With the emergence of a new and worrisome pathogen, the medical and public health community responds initially to the notable cases, and rightly so. Our attention is focused on severe and unexpected events, which present as something out of the ordinary. With COVID-19, these were the cases in Wuhan with severe respiratory consequences. These initial cases, some resulting in death, immediately became the numerator. The denominator, from which we could describe relevant epidemiological characteristics such as case-fatality rates (CFR), was the total number of confirmed cases based on positive COVID-19 tests. To this day, we continue to intently follow these numbers. My phone app this morning reports 107,442 confirmed cases and 3648 deaths, for a CFR of 3.2%. Herein lies the genesis of epidemiological misinterpretation with global consequences.

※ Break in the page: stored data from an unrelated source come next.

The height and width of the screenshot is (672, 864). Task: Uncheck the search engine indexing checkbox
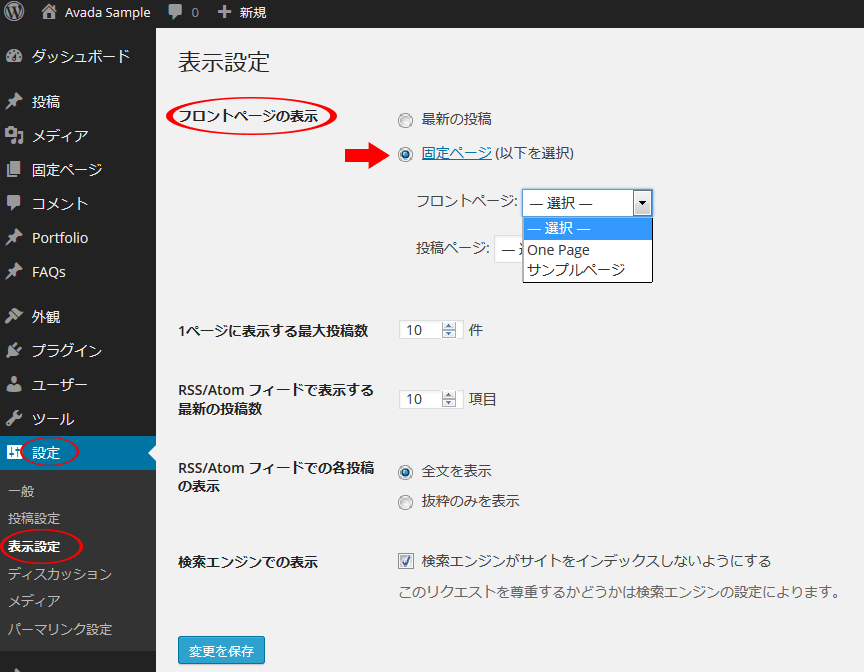[406, 561]
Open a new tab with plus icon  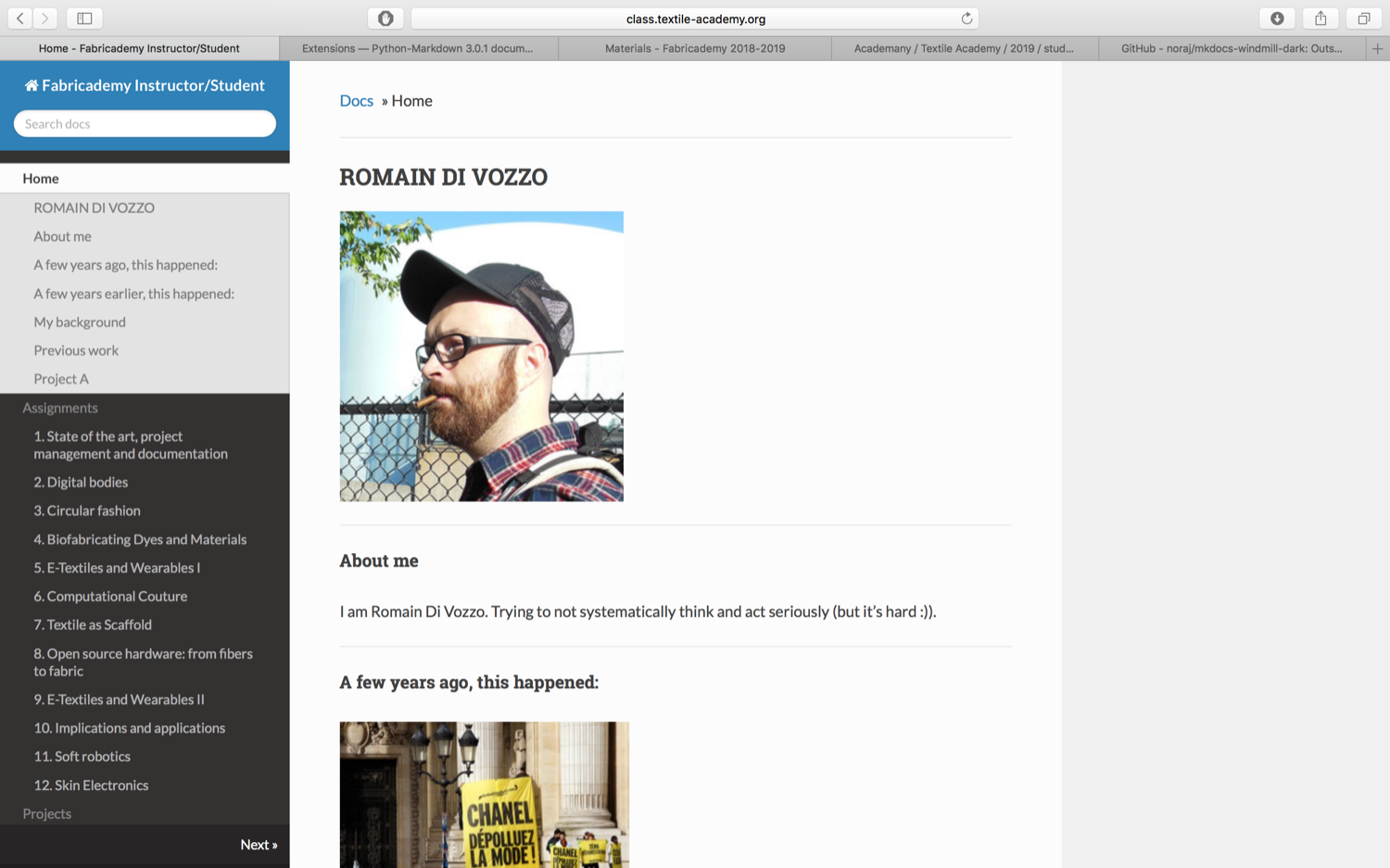click(x=1377, y=48)
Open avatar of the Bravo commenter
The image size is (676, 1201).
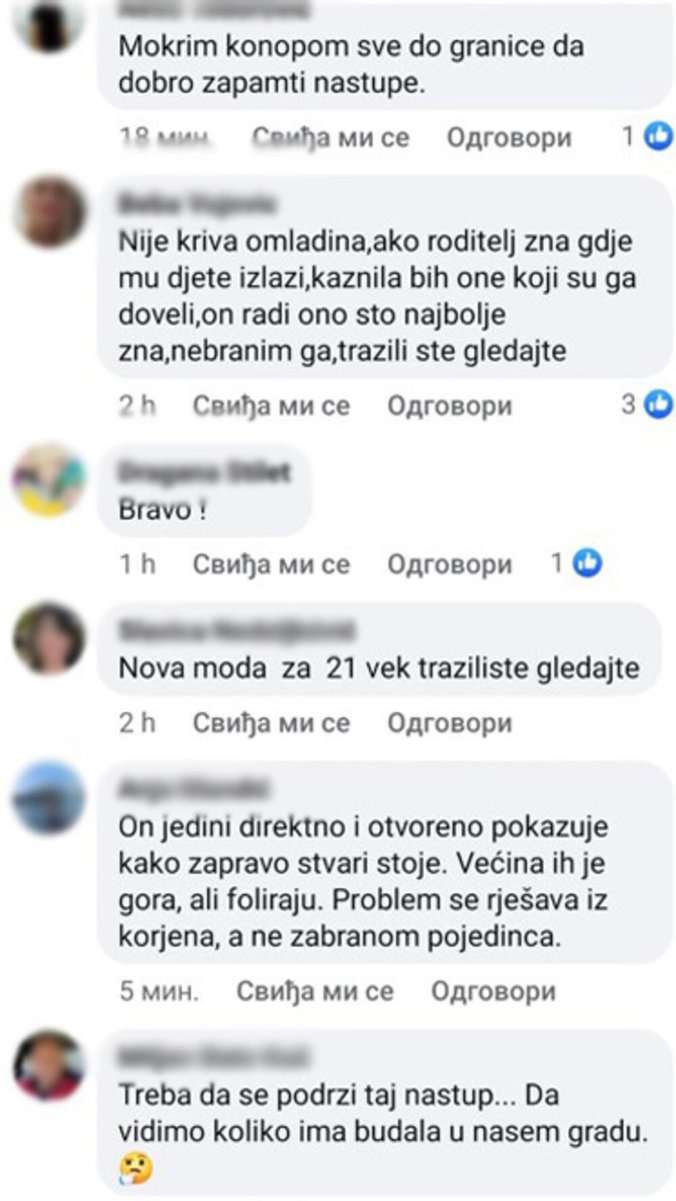coord(50,479)
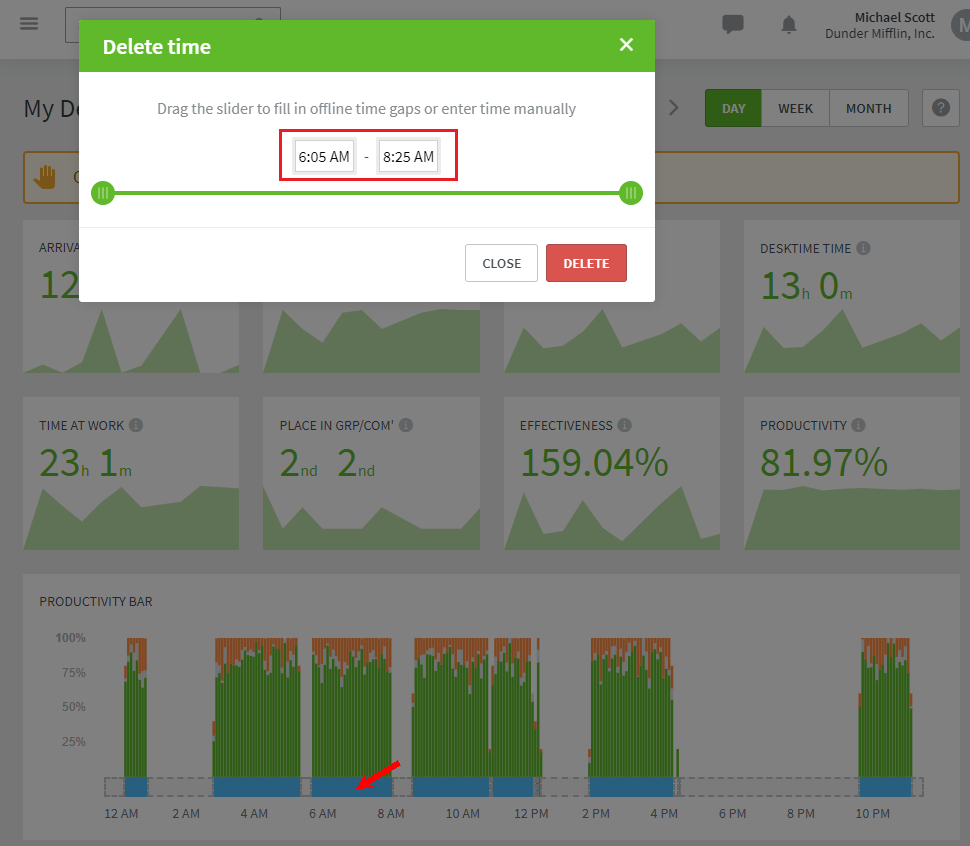
Task: Click the Place in Grp/Com info icon
Action: click(x=405, y=425)
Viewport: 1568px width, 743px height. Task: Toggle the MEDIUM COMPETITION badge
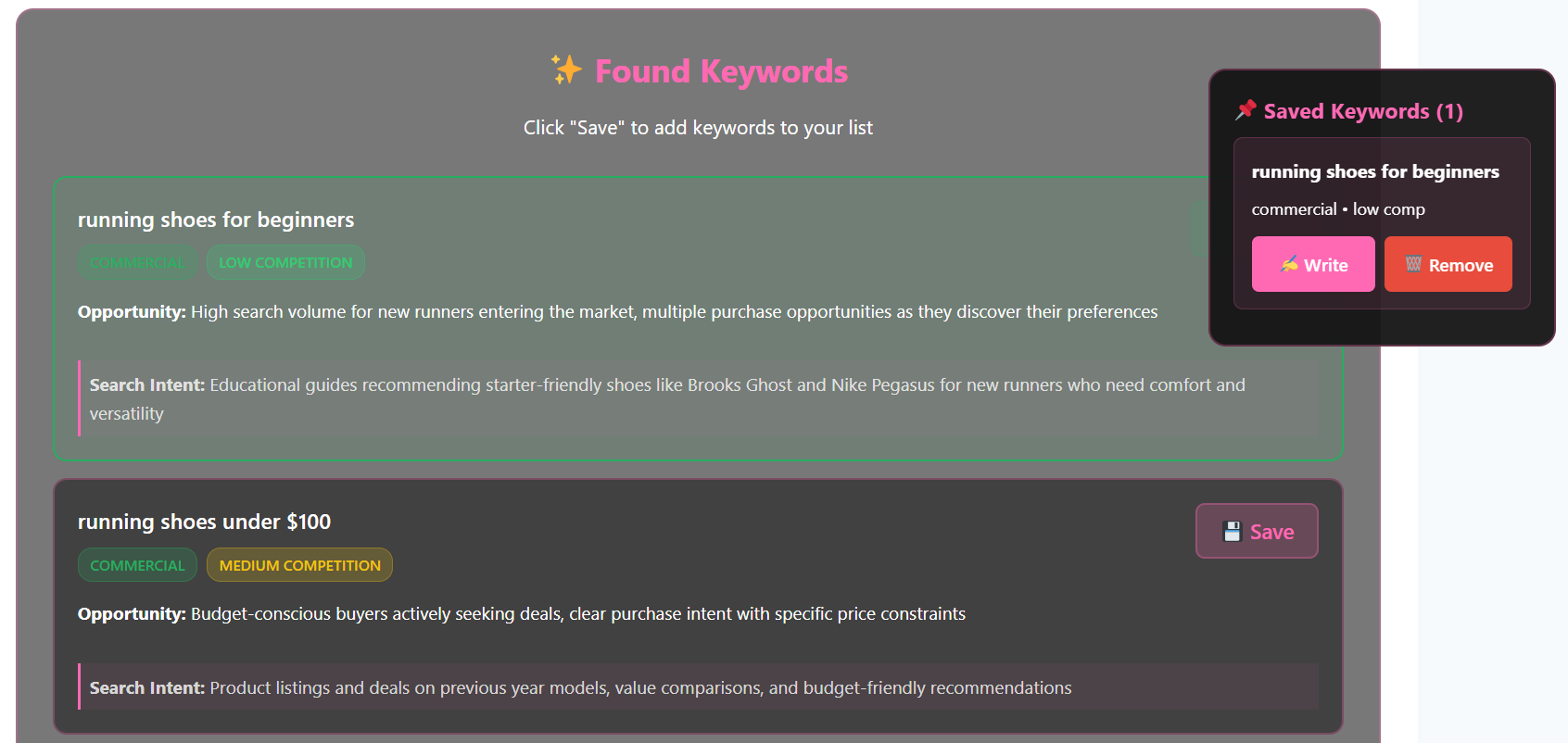[299, 564]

Because COVID-19 tests are a limited resource, the most appropriate deployment was to those individuals who were most likely to have COVID-19. In the U.S., our initial testing required significant symptomology and reasonable exposure (travel) history. Again, this was sound; however, it opened the door to ignoring those individuals with subclinical and minimally clinical symptoms. What we are learning is that there can be a significant COVID-19 burden across a very wide spectrum of clinical presentations. As a consequence, we can have wide-ranging estimates of CFR and rates of severe disease. As more and more testing becomes available, we will become smarter; our estimates of the impact will become more accurate. Unfortunately, we now have widespread seeding of this virus across the globe.
COVID-19 is unfolding in a relatively predictable manner. Initial severe cases attract attention and very comprehensive mitigation efforts. As a respiratory virus with an incubation period that is longer than transoceanic flights and symptomology that is manifold, complete detection at checkpoints is impossible, allowing for widespread dispersion. Arrival in new populations is unchecked by existing immunity and, with a respectable basic reproduction number (the number of secondary cases generated by each case), easily seeds and spreads through communities. As this is occurring during the typical “respiratory virus season” in the Northern Hemisphere, COVID-19 cases can easily hide among the plethora of other viral acute respiratory infections. Amidst this outbreak, we spend too much time on recrimination, as opposed to supporting those medical and public health professions who are frontline to our response efforts.
I suspect that containment of COVID-19 is out of the question. Response and mitigation efforts are our now most imminent responsibility. Clinicians need to keep abreast of reliable information, participate with their health communities for adequate planning and resourcing. Finally, messaging everywhere—on hand hygiene, respiratory hygiene, social distancing, appropriate use of PPE in medical settings, and self-isolation when ill—is our best defense.